On December 5, the Supreme Court will hear oral arguments in Masterpiece Cakeshop, Ltd. v. Colorado Civil Rights Commission, which puts the state’s public accommodations law against “sincerely held religious beliefs” opposing marriage equality.
After Colorado bakery owner Jack Phillips refused to sell a wedding cake to David Mullins and Charlie Craig because it was against his religious beliefs, the couple filed complaints with the Colorado Civil Rights Division, which determined that Phillips was at fault. In 2015, a Court of Appeals unanimously affirmed that decision, but Phillips maintains the state’s anti-discrimination law violates his First Amendment rights to freedom of speech and free exercise of religion.
The case could have serious implications for both anti-discrimination statutes and so-called religious freedom laws that enshrine anti-LGBT discrimination. But it’s far from the first time our rights have come before the Supreme Court. Below, we look at the high court’s history with the LGBT community.

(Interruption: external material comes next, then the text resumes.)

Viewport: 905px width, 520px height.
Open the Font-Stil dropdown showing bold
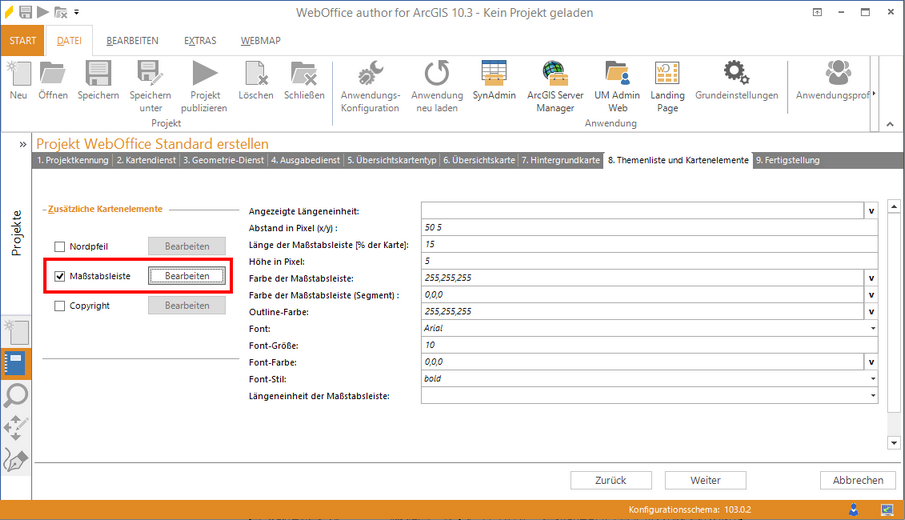873,379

One, Inc. v. Olesen (1958)
Founded in 1952, ONE, Inc. was the first LGBT organization in the U.S. to have its own offices. Its magazine, One: The Homosexual Agenda, came a year later and is believed to be the first mass-produced gay publication in America, sold through the mail and on newsstands in L.A.
In October 1954, the FBI and the Postmaster General of Los Angeles declared One obscene and refused to deliver it. The publishers sued and, though they lost the case and subsequent appeal, the took their case to the Supreme Court. Their victory marked the first time the high court sided with the LGBT community.

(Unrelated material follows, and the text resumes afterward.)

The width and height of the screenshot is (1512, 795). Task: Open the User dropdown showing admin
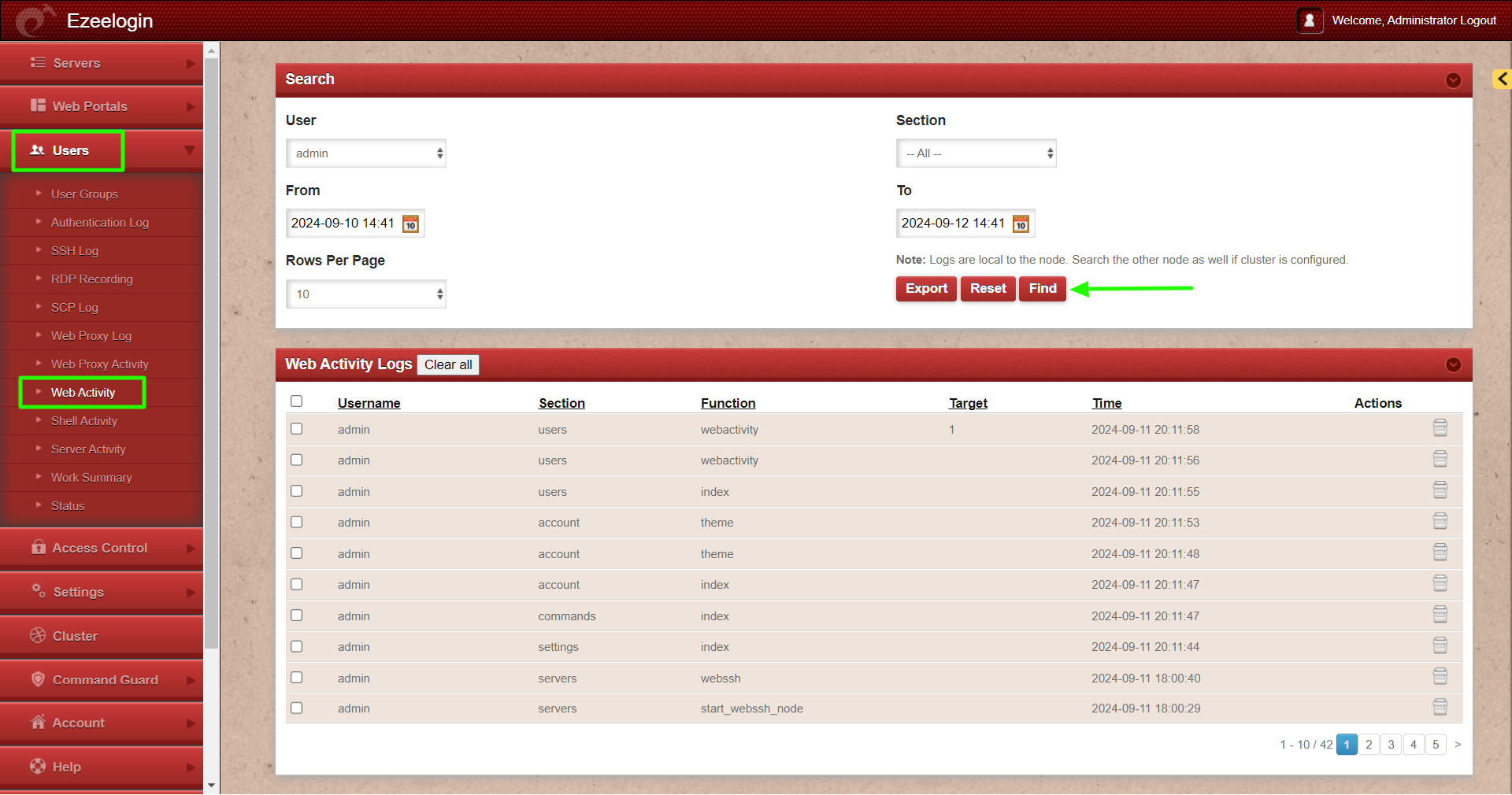(366, 153)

The magazine ceased publication in December 1969.
Bowers v. Hardwick (1986)
In 1986, the Supreme Court upheld Georgia’s sodomy ban by a 5-4 margin, maintaining “no connection between family, marriage, or procreation on the one hand and homosexual activity on the other has been demonstrated.”
Chief Justice Warren E. Burger twisted the knife further, declaring in the majority opinion that, “to hold that the act of homosexual sodomy is somehow protected as a fundamental right would be to cast aside millennia of moral teaching. “
But in his dissent, Justice Harry Blackmun accused his fellow justices of an “almost obsessive focus on homosexual activity.” He argued just because “certain, but by no means all, religious groups condemn the behavior at issue gives the State no license to impose their judgments on the entire citizenry.”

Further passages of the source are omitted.